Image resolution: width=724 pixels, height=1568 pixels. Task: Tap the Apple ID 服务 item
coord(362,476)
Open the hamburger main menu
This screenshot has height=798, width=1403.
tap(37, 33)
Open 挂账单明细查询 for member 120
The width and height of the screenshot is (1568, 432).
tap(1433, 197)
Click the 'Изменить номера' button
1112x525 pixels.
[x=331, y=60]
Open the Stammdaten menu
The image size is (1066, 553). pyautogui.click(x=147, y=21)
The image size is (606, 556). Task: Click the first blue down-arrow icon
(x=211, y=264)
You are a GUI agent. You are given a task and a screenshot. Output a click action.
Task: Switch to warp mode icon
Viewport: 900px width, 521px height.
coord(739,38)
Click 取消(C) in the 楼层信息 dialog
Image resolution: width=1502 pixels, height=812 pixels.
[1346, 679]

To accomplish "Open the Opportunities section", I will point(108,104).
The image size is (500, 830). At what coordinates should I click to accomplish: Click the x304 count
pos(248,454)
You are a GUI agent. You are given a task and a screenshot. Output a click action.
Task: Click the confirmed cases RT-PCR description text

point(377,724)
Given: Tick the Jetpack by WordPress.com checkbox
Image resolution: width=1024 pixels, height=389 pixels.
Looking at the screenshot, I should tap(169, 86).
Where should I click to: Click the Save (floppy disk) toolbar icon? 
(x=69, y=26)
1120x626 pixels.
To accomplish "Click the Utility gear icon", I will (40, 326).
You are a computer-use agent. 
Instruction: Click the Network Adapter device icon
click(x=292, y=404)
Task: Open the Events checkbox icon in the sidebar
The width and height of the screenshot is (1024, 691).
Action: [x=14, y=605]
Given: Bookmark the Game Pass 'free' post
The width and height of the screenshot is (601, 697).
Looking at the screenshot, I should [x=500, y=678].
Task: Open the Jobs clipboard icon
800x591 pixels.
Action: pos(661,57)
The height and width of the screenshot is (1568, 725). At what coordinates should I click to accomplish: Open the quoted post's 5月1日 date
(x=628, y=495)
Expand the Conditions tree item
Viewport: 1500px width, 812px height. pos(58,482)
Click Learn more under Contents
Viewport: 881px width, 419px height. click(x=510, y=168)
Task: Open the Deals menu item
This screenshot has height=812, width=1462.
_____
Exercise goal =>
Report back each line in the material above that contains the string "checkbox".

Exercise result =>
Given: Tick the Jetpack by WordPress.com checkbox
Task: Open the Events checkbox icon in the sidebar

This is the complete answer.